### [PROBLEMS]
A. In the Egypt travel excerpt, who built the Step Pyramid at Saqqara?
B. Carry on the Egypt travel account from the point where it stops.

* BEGIN EXCERPT PROVIDED *

So, last night after our showers, we hopped in the car and drove to the Mena House Oberoi hotel (very posh; originally established as a hunting lodge by an Indian moghul of some kind). We had a look around and took some photos, and then continued on to the Giza pyramids to see the Sound and Light show. Narrated by the “voice of the Sphinx”, this rather cheesy show hits the highlights of Egypt’s ancient history, pharaohs, and pyramids while laser-like beams hit the pyramids themselves, projecting images and symbols on them. However, did I mention that the haze in Cairo is rather thick? Well, it was particularly thick yesterday and so the illumination did not show up all that well from what I could tell. The colored lights on the Sphinx, however, were beautiful and I’d say that people mainly attend this show in order to photograph the Sphinx and pyramids at night as they are colorfully lit up. Personally, I took a few photos (trying to hold my camera perfectly still so as not to get blurry night photos), and then nearly fell asleep during the rest of the show. The narrator’s voice was so monotonous — picture the old British voices used in various Star Trek episodes in the 70s — really kinda hysterical but also very sedating for me. At times I had to catch myself from falling over asleep on Barbara or the guy sitting to my left. Reminds me of the time I fell asleep during an evening performance at the Sydney Opera House after a full day of sightseeing. Sigh. : /

Anyway, after the Sound and Light show we just came back to the hotel and fell into bed. I went to sleep at about 8:45 PM — not sure if it was the emotion of the day seeing the great pyramids and Sphinx, or residual tiredness from my flights a few days ago, or just the slow-paced, droning Sound and Light show that exhausted me, but I slept soundly until 5:45 AM this morning!

Today, we met our guide at 8 AM again and drove off to see Dashur, Memphis, and Saqqara! At Dashur, we visited the Bent and Red pyramids. We climbed down inside the Red pyramid Indian Jones-style again and it was a rather challenging climb on the way back up and out. However, it was well worth it as we were able to access three inner chambers/tombs. At Memphis we saw sites where Ramses erected many statues featuring himself (of course) and other symbols of his reign in Lower Egypt (although he actually ruled from Upper Egypt). At one time, Memphis was the main capitol of Egypt. Then, at Saqqara we saw the very first pyramid-LIKE structure in the world — the Step Pyramid! They say this is the first stone building ever built. It’s a series of mastabas (square-shaped structures placed one on top of the other much like a wedding cake). It was built by the great architect Imhotep to house King Zoser’s tomb (Old Kingdom) and it was built over the course of about 10 years (completed in about 2650 BC). The Step Pyramid is being restored on two sides, so there was some scaffolding, but the structure was still quite impressive and I was just thrilled to see this building which later led to the famous pyramids seen at Giza.

* END EXCERPT PROVIDED *
* BEGIN DATASET CONTENT *

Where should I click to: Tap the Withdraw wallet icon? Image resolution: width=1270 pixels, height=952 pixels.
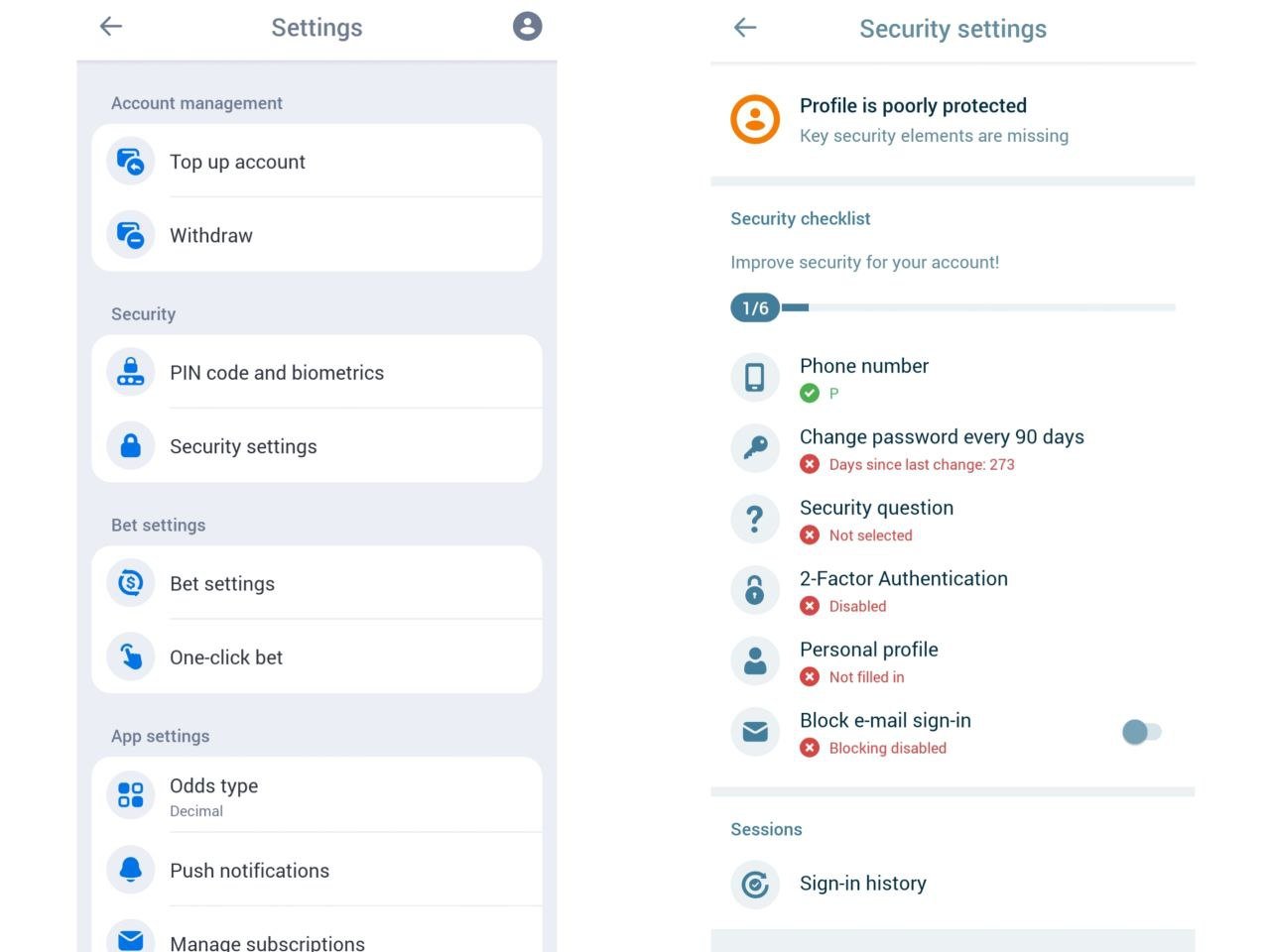coord(130,235)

* END DATASET CONTENT *

### [TASK-BY-TASK OUTPUTS]
A. The architect Imhotep built it to house King Zoser's tomb.

B.
We stopped at a Persian rug weaving factory on our way to lunch, but I didn’t buy anything. All the carpets were incredibly expensive. I mean, a little 10 in. x10 in. square bit of woven wool was US$ 60. And what am I going to do with that? I mean, I guess my cat could curl up on it, but seriously…. It was kinda useless. Still, we did get to watch them weaving the silk carpets and the wool carpets. But they were not even 100% — but blends of silk and cotton or wool and cotton. So, the place was pretty overpriced I think. But that’s the deal with the obligatory shopping stops tour operators make — they just want a nice commission. I will get much better deals later on the streets if I want to buy anything.

So, we had lunch at what our guide said was a more traditional Egyptian restaurant. In truth, it was just a tourist restaurant just like the others we’ve stopped at so far. The only difference was that we sat outside and we arrived there at 2 PM AFTER all the tourists had already left. So, by then the buffet was closed (which may have been a good thing) and we were served a selected variety of dishes at the table. Many were vegetarian items — so, no problem there. But I look over across the lawn and spotted a fellow sitting with a rather strange looking dog in his lap. Then, I looked a little closer and saw that it was actually a LION CUB. The guy caught my eye and gestured to me as if to say, “Would you like to come and see?” I quickly turned away, however because I do not support that sort of thing. I won’t get on my soap box here, but suffice it to say that as much as I LOVE lion cubs in particular, I won’t encourage the taking of those animals from the wild in order to make money from tourists petting or photographing them. Ok, there… I’m done.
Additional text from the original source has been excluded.